Fintech companies need to invest in strong compliance departments

A few weeks ago, the High Court ordered the freezing of 62 bank accounts belonging to Flutterwave over suspicions of money laundering and handling proceeds of card fraud.

Flutterwave is a start-up headquartered in the United States but operates cross-border payments across the African continent to diverse businesses, including multinationals like Uber and Booking.com.

The Asset Recovery Agency (ARA) says Flutterwave received billions of shillings, which was deposited in different accounts in an attempt to conceal the nature, source, location, disposition or movement of the money.

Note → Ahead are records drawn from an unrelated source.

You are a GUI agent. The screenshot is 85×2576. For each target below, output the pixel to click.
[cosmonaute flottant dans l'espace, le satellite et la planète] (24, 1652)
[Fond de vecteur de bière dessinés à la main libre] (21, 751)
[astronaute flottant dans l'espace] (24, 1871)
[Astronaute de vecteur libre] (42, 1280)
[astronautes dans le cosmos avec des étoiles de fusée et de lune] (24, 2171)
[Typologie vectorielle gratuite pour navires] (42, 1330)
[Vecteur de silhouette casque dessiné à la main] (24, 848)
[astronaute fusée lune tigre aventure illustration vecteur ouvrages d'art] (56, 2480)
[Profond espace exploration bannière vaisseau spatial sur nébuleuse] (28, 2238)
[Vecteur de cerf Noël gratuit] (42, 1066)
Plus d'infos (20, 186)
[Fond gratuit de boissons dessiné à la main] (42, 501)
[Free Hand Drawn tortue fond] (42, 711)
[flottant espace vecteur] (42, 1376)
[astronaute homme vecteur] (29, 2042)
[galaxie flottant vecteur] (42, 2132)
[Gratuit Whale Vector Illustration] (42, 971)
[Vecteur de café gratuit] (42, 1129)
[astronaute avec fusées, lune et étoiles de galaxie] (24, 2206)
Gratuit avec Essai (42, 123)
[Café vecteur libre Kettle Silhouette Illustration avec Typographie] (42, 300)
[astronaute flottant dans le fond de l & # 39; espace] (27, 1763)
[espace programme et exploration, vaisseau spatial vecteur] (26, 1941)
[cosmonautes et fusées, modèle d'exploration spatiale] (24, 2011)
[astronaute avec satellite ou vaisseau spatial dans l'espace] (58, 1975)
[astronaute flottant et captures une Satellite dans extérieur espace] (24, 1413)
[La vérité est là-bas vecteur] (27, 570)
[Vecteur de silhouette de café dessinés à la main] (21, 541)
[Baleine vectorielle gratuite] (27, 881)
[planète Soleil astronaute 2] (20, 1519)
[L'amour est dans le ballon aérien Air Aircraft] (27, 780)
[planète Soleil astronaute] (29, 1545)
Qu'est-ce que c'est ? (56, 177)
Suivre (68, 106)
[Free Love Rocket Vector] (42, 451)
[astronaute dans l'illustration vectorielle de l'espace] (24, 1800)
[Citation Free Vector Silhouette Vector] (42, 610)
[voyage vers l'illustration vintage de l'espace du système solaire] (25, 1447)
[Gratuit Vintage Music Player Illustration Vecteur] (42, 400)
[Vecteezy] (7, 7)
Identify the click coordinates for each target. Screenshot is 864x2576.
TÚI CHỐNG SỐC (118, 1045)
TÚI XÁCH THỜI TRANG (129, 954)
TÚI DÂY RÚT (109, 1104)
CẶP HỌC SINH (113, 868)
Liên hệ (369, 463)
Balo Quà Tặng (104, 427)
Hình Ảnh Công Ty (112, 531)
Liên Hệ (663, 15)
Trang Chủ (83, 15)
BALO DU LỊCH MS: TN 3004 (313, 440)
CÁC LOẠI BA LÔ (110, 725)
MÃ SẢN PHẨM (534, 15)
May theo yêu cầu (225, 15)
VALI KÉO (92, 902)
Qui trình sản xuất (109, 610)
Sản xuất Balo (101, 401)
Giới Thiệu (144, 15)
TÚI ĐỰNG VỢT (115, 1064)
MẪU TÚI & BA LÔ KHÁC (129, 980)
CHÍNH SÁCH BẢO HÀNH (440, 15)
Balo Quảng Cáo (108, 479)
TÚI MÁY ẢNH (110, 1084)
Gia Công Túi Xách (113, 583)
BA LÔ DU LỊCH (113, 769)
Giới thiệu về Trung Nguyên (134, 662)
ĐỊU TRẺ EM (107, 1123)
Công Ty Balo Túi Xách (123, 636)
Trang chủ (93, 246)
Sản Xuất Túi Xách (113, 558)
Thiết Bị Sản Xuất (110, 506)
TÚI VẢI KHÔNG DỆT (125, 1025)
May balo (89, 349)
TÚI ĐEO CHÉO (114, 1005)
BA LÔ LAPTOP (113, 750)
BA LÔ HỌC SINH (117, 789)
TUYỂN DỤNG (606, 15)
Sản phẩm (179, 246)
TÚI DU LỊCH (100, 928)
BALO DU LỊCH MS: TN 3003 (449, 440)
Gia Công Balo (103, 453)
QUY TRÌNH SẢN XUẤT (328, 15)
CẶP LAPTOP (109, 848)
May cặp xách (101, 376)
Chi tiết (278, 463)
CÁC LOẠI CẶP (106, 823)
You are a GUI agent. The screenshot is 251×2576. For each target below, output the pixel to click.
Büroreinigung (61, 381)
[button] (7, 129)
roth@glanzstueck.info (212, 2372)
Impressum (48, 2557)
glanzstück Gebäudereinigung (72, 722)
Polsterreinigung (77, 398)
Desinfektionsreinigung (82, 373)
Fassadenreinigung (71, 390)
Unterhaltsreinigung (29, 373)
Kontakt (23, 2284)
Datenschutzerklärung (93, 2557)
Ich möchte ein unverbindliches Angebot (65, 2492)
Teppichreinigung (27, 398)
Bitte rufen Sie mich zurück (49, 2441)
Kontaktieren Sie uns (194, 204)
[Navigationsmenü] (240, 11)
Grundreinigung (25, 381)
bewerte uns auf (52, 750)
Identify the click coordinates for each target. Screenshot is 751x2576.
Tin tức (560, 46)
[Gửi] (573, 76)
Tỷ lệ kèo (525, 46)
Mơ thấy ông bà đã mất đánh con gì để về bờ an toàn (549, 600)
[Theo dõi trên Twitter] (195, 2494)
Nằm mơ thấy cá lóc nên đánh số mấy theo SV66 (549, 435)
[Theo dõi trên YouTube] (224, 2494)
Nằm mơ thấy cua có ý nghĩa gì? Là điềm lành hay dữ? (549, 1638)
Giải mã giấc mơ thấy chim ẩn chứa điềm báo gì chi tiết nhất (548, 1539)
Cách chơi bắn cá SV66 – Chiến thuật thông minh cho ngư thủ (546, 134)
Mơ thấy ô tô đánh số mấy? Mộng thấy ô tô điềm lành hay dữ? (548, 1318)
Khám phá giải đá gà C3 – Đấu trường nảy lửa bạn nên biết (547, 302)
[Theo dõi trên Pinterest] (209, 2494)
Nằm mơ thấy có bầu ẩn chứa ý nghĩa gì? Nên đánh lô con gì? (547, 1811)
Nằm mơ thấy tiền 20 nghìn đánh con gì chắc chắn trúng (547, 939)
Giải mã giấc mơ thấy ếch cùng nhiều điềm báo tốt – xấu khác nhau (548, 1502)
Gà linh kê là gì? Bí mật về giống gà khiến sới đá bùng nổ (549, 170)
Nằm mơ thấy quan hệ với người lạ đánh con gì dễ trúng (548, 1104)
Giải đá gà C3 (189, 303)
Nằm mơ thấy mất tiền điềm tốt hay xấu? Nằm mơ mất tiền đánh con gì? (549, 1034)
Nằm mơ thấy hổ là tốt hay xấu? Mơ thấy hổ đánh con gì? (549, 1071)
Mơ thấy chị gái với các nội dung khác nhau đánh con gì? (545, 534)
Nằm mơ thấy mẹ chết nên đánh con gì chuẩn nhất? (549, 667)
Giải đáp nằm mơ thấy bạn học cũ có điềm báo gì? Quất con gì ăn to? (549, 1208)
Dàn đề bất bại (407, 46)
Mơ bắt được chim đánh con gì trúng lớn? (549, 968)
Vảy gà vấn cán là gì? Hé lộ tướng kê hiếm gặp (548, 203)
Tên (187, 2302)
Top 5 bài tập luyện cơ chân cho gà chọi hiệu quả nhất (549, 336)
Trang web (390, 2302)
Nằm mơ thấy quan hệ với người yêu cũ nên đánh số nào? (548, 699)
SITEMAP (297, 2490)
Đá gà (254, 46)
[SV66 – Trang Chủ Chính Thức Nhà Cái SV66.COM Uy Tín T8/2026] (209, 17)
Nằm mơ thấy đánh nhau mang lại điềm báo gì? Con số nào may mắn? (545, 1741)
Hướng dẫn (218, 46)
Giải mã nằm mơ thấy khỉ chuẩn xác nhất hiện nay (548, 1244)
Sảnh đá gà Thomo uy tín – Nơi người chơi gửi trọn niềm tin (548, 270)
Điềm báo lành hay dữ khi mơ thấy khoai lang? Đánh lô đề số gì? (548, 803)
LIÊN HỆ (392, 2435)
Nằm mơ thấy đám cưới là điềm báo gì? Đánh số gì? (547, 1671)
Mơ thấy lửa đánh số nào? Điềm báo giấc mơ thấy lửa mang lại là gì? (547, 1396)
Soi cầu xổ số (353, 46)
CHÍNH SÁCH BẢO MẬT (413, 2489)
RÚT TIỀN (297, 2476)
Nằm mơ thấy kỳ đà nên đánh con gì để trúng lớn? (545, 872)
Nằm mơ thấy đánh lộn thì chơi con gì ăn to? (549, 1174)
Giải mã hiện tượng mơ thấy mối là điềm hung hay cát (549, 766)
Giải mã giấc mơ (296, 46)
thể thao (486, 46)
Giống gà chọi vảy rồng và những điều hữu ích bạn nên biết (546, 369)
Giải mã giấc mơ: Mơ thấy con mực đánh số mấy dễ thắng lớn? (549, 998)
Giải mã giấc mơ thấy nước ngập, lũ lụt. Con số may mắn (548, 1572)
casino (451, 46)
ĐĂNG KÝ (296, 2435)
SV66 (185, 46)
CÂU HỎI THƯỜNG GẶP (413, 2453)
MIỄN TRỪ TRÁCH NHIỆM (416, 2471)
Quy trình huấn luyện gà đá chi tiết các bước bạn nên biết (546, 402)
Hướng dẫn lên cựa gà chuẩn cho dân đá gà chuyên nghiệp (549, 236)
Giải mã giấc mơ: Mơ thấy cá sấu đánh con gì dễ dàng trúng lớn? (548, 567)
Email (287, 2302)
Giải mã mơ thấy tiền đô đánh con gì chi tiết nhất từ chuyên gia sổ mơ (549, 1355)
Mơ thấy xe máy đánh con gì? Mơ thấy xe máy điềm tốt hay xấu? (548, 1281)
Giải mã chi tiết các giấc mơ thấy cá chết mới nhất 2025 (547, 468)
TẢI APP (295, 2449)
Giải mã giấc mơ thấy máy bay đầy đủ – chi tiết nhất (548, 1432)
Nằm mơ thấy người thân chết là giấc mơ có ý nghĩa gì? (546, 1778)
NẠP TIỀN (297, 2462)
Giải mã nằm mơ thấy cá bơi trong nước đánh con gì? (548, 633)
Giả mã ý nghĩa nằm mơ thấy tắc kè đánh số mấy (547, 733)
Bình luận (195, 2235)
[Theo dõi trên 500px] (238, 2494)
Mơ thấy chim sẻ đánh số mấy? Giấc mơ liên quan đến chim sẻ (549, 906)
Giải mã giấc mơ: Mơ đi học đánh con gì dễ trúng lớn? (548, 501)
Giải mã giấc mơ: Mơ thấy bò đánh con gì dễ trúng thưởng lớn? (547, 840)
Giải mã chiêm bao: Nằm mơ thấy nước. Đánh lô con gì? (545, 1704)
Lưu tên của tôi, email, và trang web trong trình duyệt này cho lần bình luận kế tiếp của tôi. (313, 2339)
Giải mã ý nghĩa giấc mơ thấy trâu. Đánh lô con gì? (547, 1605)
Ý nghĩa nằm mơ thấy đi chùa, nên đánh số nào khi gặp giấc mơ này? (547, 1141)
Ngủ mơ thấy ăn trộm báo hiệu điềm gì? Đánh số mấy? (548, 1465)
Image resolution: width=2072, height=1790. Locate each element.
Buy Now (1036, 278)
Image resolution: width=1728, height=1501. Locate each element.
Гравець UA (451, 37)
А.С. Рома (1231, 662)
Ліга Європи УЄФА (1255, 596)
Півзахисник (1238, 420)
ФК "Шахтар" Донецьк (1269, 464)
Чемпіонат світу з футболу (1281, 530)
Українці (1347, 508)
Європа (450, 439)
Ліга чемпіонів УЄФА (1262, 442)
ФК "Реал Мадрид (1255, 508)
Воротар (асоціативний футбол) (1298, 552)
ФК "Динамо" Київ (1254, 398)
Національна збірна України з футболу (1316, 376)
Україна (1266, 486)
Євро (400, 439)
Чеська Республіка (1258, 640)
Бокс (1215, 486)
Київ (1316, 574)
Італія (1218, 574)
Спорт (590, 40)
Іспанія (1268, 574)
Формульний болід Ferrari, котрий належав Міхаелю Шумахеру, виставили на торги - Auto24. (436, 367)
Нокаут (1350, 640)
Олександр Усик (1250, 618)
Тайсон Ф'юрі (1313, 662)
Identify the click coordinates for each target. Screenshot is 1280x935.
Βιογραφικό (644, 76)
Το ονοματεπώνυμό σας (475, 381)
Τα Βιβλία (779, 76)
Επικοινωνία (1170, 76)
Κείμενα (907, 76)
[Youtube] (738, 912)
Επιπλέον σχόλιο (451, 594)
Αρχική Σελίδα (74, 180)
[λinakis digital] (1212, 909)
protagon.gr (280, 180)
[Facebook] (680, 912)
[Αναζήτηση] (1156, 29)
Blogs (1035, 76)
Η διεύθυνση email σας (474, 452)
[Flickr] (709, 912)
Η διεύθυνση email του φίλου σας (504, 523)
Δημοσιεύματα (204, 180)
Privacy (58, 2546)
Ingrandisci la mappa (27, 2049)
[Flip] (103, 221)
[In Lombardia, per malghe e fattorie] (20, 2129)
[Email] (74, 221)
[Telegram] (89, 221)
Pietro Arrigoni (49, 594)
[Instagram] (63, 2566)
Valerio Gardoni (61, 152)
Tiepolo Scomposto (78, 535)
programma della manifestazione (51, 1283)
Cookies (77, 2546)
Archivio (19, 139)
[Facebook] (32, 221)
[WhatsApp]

ARA also alleges there were no supporting documents provided to support the transactions, making it suspect the money was illicit and that it should therefore be forfeited to government.

Last week, the Central Bank of Kenya (CBK) joined in, saying Flutterwave together with Chipper Cash are not allowed to operate remittance businesses or offer payment services to merchants in Kenya because they don't have the required licence.

Flutterwave denied financial impropriety in a press statement, saying the accusations are false.

Elsewhere, the CEO of Flutterwave was quoted saying that the accusations are politically motivated and that Kenya has been targeting Nigerian companies to push them out of their market.

Without going into the merits of the court case, the dispute exposes a major compliance problem fintech start-ups may be struggling with and maybe getting away with it because they are a start-up after all.

Unfortunately, it stands to catch up with them later down the line.

Fintechs are largely underregulated in many jurisdictions and in Kenya, many payment service providers operated freely without acquiring a licence from the CBK until 2021 when most of them regularised their operations.

This was still an oversight on their part because there was no lacuna in law. The National Payment Act 2011 brings all payment service providers under the direct oversight of the CBK, and therefore they have to seek a license from the regulator.

This means fintechs are not taking regulatory compliance seriously or they are not investing in professionals who would guide them on regulatory compliance and protection.

If Flutterwave, for example, had secured an operating licence, it would have invested in a protection and compliance department to advise it to strictly comply with all financial regulations required.

Court filings state that Flutterwave failed to explain or even provide supporting documents to the many suspicious transactions it was making.

For a payment service provider that is valued at around Sh300 billion, it is beyond risky to be operating without a licence and security checks on customer verification and transactions support.